WHAT IS REQUIRED:
Reproduce the listing below, replacing every occurrence of "Where should I click to" with "Where should I tap to" and leaving all other text unchanged.

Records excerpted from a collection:
========================================================================

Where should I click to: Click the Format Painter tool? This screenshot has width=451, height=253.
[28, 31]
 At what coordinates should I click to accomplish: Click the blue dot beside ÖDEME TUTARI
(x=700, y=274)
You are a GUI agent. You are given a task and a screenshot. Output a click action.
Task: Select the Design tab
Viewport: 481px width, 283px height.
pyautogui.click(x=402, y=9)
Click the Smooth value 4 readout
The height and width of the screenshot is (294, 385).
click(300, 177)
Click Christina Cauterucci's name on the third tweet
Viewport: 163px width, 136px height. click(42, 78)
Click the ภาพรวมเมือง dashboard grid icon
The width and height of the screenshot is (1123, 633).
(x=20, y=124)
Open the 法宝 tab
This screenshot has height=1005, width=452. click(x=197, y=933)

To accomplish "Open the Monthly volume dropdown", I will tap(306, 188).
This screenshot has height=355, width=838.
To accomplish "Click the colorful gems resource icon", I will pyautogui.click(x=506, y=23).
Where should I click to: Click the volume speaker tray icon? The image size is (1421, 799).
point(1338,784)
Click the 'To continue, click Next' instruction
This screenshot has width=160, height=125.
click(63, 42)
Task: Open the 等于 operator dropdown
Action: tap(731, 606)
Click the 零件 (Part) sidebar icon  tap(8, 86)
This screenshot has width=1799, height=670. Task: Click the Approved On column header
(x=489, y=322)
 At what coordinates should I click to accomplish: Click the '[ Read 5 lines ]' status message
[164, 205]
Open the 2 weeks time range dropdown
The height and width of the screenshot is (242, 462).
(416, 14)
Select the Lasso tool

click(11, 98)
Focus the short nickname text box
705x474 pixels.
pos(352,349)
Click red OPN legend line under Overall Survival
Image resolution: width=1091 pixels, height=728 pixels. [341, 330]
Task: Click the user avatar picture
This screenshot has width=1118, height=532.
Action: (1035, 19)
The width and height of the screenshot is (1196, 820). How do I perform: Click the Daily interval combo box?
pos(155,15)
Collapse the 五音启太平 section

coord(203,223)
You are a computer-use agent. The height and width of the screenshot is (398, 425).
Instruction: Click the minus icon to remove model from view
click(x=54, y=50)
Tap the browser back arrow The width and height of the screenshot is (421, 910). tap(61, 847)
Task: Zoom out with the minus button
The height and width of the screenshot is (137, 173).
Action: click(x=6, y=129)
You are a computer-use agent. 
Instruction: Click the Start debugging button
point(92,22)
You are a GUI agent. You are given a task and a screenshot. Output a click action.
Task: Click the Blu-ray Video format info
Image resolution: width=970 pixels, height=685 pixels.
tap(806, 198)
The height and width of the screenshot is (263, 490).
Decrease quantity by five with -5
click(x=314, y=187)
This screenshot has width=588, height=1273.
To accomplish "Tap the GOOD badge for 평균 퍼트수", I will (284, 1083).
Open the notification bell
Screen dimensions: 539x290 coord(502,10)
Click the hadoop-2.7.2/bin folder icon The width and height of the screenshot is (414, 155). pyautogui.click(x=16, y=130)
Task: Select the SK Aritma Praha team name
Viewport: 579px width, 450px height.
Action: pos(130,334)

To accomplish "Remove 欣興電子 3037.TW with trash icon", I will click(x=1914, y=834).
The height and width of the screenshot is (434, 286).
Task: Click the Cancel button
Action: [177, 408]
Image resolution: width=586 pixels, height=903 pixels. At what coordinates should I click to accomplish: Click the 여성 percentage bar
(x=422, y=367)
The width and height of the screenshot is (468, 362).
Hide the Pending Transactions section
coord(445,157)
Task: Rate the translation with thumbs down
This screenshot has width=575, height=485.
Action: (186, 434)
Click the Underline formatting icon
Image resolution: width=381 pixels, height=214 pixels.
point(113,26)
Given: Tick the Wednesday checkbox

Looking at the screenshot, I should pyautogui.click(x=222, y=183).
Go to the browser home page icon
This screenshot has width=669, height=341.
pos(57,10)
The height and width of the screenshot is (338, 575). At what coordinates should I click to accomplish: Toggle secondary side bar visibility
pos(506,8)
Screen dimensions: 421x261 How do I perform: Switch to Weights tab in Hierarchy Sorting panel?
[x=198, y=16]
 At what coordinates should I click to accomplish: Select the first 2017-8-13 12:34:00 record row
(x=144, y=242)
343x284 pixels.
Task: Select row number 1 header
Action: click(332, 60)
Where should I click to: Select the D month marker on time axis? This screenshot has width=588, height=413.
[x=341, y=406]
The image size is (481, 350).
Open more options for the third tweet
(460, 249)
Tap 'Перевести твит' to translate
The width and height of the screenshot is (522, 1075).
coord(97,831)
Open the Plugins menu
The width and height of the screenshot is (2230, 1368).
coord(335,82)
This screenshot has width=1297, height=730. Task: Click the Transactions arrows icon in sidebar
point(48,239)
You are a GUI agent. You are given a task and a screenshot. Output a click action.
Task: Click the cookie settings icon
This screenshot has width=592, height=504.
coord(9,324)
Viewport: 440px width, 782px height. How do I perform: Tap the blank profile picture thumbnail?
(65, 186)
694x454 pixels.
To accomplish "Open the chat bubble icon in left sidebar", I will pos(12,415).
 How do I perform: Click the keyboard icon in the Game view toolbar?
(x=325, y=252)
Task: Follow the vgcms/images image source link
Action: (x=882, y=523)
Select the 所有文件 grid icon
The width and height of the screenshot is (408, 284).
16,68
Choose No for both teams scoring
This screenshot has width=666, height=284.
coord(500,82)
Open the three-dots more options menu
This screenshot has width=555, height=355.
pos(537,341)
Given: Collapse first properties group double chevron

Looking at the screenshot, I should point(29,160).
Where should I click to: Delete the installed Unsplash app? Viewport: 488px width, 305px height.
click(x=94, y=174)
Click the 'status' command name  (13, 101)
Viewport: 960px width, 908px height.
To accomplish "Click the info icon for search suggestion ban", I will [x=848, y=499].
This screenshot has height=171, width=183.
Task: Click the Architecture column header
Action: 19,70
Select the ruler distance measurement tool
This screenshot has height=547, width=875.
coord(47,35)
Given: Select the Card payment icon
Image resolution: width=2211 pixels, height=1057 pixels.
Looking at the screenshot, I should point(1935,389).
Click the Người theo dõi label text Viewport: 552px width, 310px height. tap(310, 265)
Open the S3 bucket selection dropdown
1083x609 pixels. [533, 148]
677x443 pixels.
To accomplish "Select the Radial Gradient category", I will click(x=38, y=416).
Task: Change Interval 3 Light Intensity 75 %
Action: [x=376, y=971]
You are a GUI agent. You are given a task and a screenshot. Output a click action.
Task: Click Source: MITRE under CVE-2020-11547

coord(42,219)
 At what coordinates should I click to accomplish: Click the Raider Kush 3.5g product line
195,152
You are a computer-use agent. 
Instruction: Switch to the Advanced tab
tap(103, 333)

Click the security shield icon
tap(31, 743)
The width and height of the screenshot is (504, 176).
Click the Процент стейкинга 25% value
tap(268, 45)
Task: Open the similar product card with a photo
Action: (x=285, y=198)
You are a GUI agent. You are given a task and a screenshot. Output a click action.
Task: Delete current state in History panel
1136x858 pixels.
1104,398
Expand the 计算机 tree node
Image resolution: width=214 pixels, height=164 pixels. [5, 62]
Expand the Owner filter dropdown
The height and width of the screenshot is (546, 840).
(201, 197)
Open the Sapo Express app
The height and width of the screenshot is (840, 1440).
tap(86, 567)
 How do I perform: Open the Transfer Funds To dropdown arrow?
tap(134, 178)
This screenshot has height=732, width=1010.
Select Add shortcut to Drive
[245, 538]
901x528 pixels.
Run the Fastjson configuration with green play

========================================================================

TASK RESPONSE:
Where should I tap to: Click the Format Painter tool? This screenshot has width=451, height=253.
[28, 31]
 At what coordinates should I click to accomplish: Click the blue dot beside ÖDEME TUTARI
(x=700, y=274)
You are a GUI agent. You are given a task and a screenshot. Output a click action.
Task: Select the Design tab
Viewport: 481px width, 283px height.
pyautogui.click(x=402, y=9)
Click the Smooth value 4 readout
The height and width of the screenshot is (294, 385).
click(300, 177)
Click Christina Cauterucci's name on the third tweet
Viewport: 163px width, 136px height. click(42, 78)
Click the ภาพรวมเมือง dashboard grid icon
The width and height of the screenshot is (1123, 633).
(x=20, y=124)
Open the 法宝 tab
This screenshot has height=1005, width=452. click(x=197, y=933)

To accomplish "Open the Monthly volume dropdown", I will tap(306, 188).
This screenshot has height=355, width=838.
To accomplish "Click the colorful gems resource icon", I will pyautogui.click(x=506, y=23).
Where should I tap to: Click the volume speaker tray icon? The image size is (1421, 799).
point(1338,784)
Click the 'To continue, click Next' instruction
This screenshot has width=160, height=125.
click(63, 42)
Task: Open the 等于 operator dropdown
Action: tap(731, 606)
Click the 零件 (Part) sidebar icon  tap(8, 86)
This screenshot has width=1799, height=670. Task: Click the Approved On column header
(x=489, y=322)
 At what coordinates should I click to accomplish: Click the '[ Read 5 lines ]' status message
[164, 205]
Open the 2 weeks time range dropdown
The height and width of the screenshot is (242, 462).
(416, 14)
Select the Lasso tool

click(11, 98)
Focus the short nickname text box
705x474 pixels.
pos(352,349)
Click red OPN legend line under Overall Survival
Image resolution: width=1091 pixels, height=728 pixels. [341, 330]
Task: Click the user avatar picture
This screenshot has width=1118, height=532.
Action: (1035, 19)
The width and height of the screenshot is (1196, 820). How do I perform: Click the Daily interval combo box?
pos(155,15)
Collapse the 五音启太平 section

coord(203,223)
You are a computer-use agent. The height and width of the screenshot is (398, 425).
Instruction: Click the minus icon to remove model from view
click(x=54, y=50)
Tap the browser back arrow The width and height of the screenshot is (421, 910). tap(61, 847)
Task: Zoom out with the minus button
The height and width of the screenshot is (137, 173).
Action: click(x=6, y=129)
You are a computer-use agent. 
Instruction: Click the Start debugging button
point(92,22)
You are a GUI agent. You are given a task and a screenshot. Output a click action.
Task: Click the Blu-ray Video format info
Image resolution: width=970 pixels, height=685 pixels.
tap(806, 198)
The height and width of the screenshot is (263, 490).
Decrease quantity by five with -5
click(x=314, y=187)
This screenshot has width=588, height=1273.
To accomplish "Tap the GOOD badge for 평균 퍼트수", I will (284, 1083).
Open the notification bell
Screen dimensions: 539x290 coord(502,10)
Click the hadoop-2.7.2/bin folder icon The width and height of the screenshot is (414, 155). pyautogui.click(x=16, y=130)
Task: Select the SK Aritma Praha team name
Viewport: 579px width, 450px height.
Action: pos(130,334)

To accomplish "Remove 欣興電子 3037.TW with trash icon", I will click(x=1914, y=834).
The height and width of the screenshot is (434, 286).
Task: Click the Cancel button
Action: [177, 408]
Image resolution: width=586 pixels, height=903 pixels. At what coordinates should I click to accomplish: Click the 여성 percentage bar
(x=422, y=367)
The width and height of the screenshot is (468, 362).
Hide the Pending Transactions section
coord(445,157)
Task: Rate the translation with thumbs down
This screenshot has width=575, height=485.
Action: (186, 434)
Click the Underline formatting icon
Image resolution: width=381 pixels, height=214 pixels.
point(113,26)
Given: Tick the Wednesday checkbox

Looking at the screenshot, I should pyautogui.click(x=222, y=183).
Go to the browser home page icon
This screenshot has width=669, height=341.
pos(57,10)
The height and width of the screenshot is (338, 575). At what coordinates should I click to accomplish: Toggle secondary side bar visibility
pos(506,8)
Screen dimensions: 421x261 How do I perform: Switch to Weights tab in Hierarchy Sorting panel?
[x=198, y=16]
 At what coordinates should I click to accomplish: Select the first 2017-8-13 12:34:00 record row
(x=144, y=242)
343x284 pixels.
Task: Select row number 1 header
Action: click(332, 60)
Where should I tap to: Select the D month marker on time axis? This screenshot has width=588, height=413.
[x=341, y=406]
The image size is (481, 350).
Open more options for the third tweet
(460, 249)
Tap 'Перевести твит' to translate
The width and height of the screenshot is (522, 1075).
coord(97,831)
Open the Plugins menu
The width and height of the screenshot is (2230, 1368).
coord(335,82)
This screenshot has width=1297, height=730. Task: Click the Transactions arrows icon in sidebar
point(48,239)
You are a GUI agent. You are given a task and a screenshot. Output a click action.
Task: Click the cookie settings icon
This screenshot has width=592, height=504.
coord(9,324)
Viewport: 440px width, 782px height. How do I perform: Tap the blank profile picture thumbnail?
(65, 186)
694x454 pixels.
To accomplish "Open the chat bubble icon in left sidebar", I will pos(12,415).
 How do I perform: Click the keyboard icon in the Game view toolbar?
(x=325, y=252)
Task: Follow the vgcms/images image source link
Action: (x=882, y=523)
Select the 所有文件 grid icon
The width and height of the screenshot is (408, 284).
16,68
Choose No for both teams scoring
This screenshot has width=666, height=284.
coord(500,82)
Open the three-dots more options menu
This screenshot has width=555, height=355.
pos(537,341)
Given: Collapse first properties group double chevron

Looking at the screenshot, I should point(29,160).
Where should I tap to: Delete the installed Unsplash app? Viewport: 488px width, 305px height.
click(x=94, y=174)
Click the 'status' command name  (13, 101)
Viewport: 960px width, 908px height.
To accomplish "Click the info icon for search suggestion ban", I will [x=848, y=499].
This screenshot has height=171, width=183.
Task: Click the Architecture column header
Action: 19,70
Select the ruler distance measurement tool
This screenshot has height=547, width=875.
coord(47,35)
Given: Select the Card payment icon
Image resolution: width=2211 pixels, height=1057 pixels.
Looking at the screenshot, I should point(1935,389).
Click the Người theo dõi label text Viewport: 552px width, 310px height. tap(310, 265)
Open the S3 bucket selection dropdown
1083x609 pixels. [533, 148]
677x443 pixels.
To accomplish "Select the Radial Gradient category", I will click(x=38, y=416).
Task: Change Interval 3 Light Intensity 75 %
Action: [x=376, y=971]
You are a GUI agent. You are given a task and a screenshot. Output a click action.
Task: Click Source: MITRE under CVE-2020-11547

coord(42,219)
 At what coordinates should I click to accomplish: Click the Raider Kush 3.5g product line
195,152
You are a computer-use agent. 
Instruction: Switch to the Advanced tab
tap(103, 333)

Click the security shield icon
tap(31, 743)
The width and height of the screenshot is (504, 176).
Click the Процент стейкинга 25% value
tap(268, 45)
Task: Open the similar product card with a photo
Action: (x=285, y=198)
You are a GUI agent. You are given a task and a screenshot. Output a click action.
Task: Delete current state in History panel
1136x858 pixels.
1104,398
Expand the 计算机 tree node
Image resolution: width=214 pixels, height=164 pixels. [5, 62]
Expand the Owner filter dropdown
The height and width of the screenshot is (546, 840).
(201, 197)
Open the Sapo Express app
The height and width of the screenshot is (840, 1440).
tap(86, 567)
 How do I perform: Open the Transfer Funds To dropdown arrow?
tap(134, 178)
This screenshot has height=732, width=1010.
Select Add shortcut to Drive
[245, 538]
901x528 pixels.
Run the Fastjson configuration with green play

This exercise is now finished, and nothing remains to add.